Biodistribution of p-boronophenylalanine in patients with glioblastoma multiforme for use in boron neutron capture therapy.

OBJECTIVE: The success of boron neutron capture therapy depends on the safety and specificity of the boron delivery agent. As a preface to clinical boron neutron capture therapy of glioblastoma multiforme, a biodistribution study of intravenous p-boronophenylalanine (BPA) in patients undergoing craniotomy for resection of glioblastoma was performed.
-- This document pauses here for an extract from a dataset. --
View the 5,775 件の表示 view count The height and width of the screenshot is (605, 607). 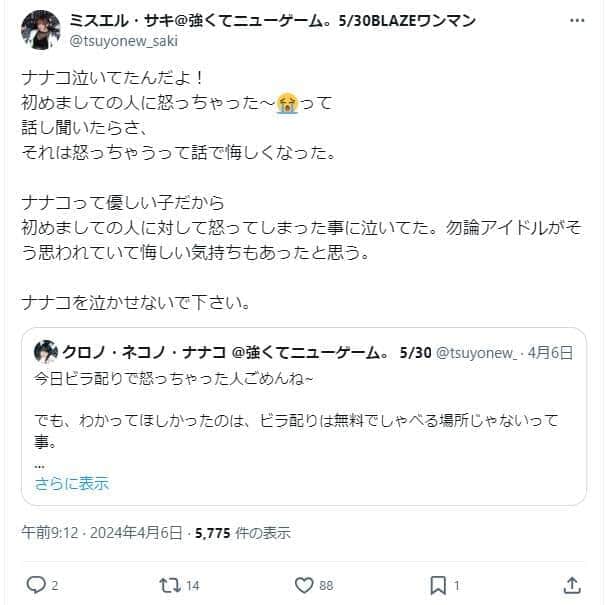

METHODS: Varying doses of intravenously administered BPA-fructose (130-250 mg BPA per kilogram of body weight) were given to patients 2 to 3 hours prior to the start of craniotomy for either suspected or known glioblastoma multiforme. Blood samples were collected over a 48-hour period for boron assay. At surgery, multiple samples of tumor, brain, and scalp were obtained for boron and histological analysis.
RESULTS: Seventeen patients were studied; all but one had glioblastoma multiforme. No adverse effects from the BPA infusions were noted. The boron concentration in the blood reached a maximum at the end of the BPA infusion and was proportional to the administered dose of BPA. Normal brain concentrations of boron generally were equal to or less than that in blood. Tumor-blood boron ratios were highly variable: 1.6 +/- 0.8 (mean +/- standard deviation; n = 187; range, 0.3-3.5). The observed heterogeneity of BPA uptake in glioblastoma samples appears to correlate with the degree of cellularity observed on histological examination.
CONCLUSION: Intravenous BPA administration up to a dose of 250 mg/kg is safe and well tolerated. BPA uptake in surgical samples of glioblastoma tissue is variable and may depend on the fraction of viable tumor cells in the individual sample. Further clinical studies using BPA as a boron delivery agent for boron neutron capture therapy of glioblastoma multiforme appear warranted.